--- START Text ---

RISING oil and gas prices and higher margins saw global oil giants - including Shell - yesterday reveal bumper profits for the third quarter of the year.

• Shell chief executive Peter Voser: "Our results have rebounded substantially from levels a year ago"

Shell, Europe's largest oil company by market value and which employs 1,800 in Aberdeen, posted profits of 2.2 billion for the three months to 30 September, an increase of 18 per cent on a year earlier and comfortably ahead of expectations.

After stripping out exceptional costs and writedowns, the rise in underlying profits was even more impressive, up by 88.5 per cent to just over 3bn.

Peter Voser, chief executive of the UK-Dutch giant, predicted there was "more to come" from the company as it reaped the benefits of increased production and efficiencies.

"Our results have rebounded substantially from levels a year ago, driven by some improvement in industry conditions and Shell's strategy.

"We are making good progress against our targets."

Exxon Mobil, the world's largest non-state controlled oil company, also said yesterday that its net profit rose 55 per cent to 6.4bn compared with the same quarter in 2009.

And Italy's Eni, the nation's largest industrial business, comfortably beat forecasts with a 47.5 per cent rise in net profits to 1.5bn.

Underpinning the results for the oil majors was a 12 per cent rise in crude prices compared with the third quarter of 2009, driven by economic recovery worldwide and particularly strong demand from China, which became the world's largest energy user this year.

Higher natural gas prices - double levels seen in the third quarter of 2009 in the UK and up by 29 per cent in the US - added to the positive trading conditions for the energy giants.

Shell's results, which exceeded City forecasts, also reflected progress on its 2bn cost-saving plans, which are seeing 7,000 jobs go worldwide.

Upstream exploration and production profits more than doubled on a year ago at 2bn, but refining earnings were sharply lower as a result of continued difficult industry conditions.

In contrast to BP, which has stopped paying dividends in the wake of the Gulf of Mexico disaster, Shell said it paid 1.6bn to its shareholders during the third quarter.

--- END Text ---

• _Directions_:
Answer these from the article on oil company profits:
1. How many people does Shell employ in Aberdeen?
2. By what percentage did Exxon Mobil's net profit rise?
3. How much did Shell pay its shareholders during the third quarter?

--- START Recorded information ---

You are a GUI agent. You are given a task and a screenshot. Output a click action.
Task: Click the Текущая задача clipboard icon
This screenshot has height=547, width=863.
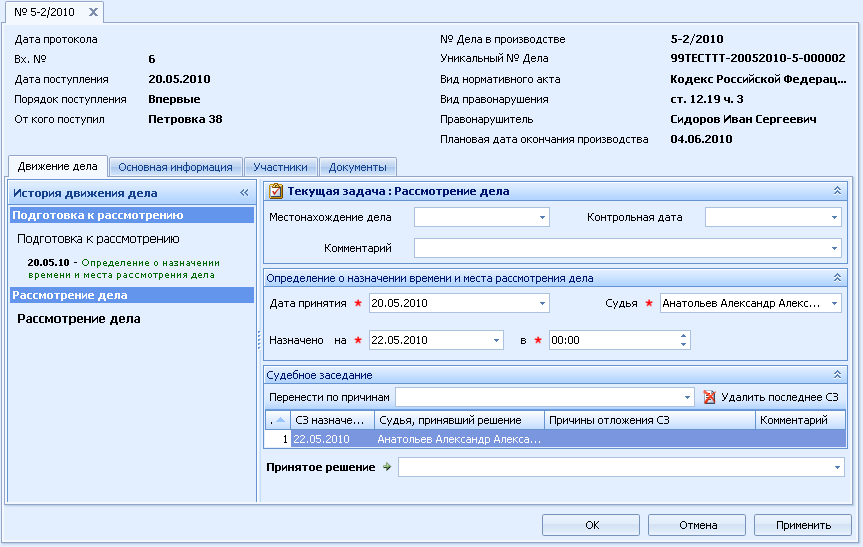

--- END Recorded information ---

• _Written solution_:
1. 1,800
2. 55 per cent
3. 1.6bn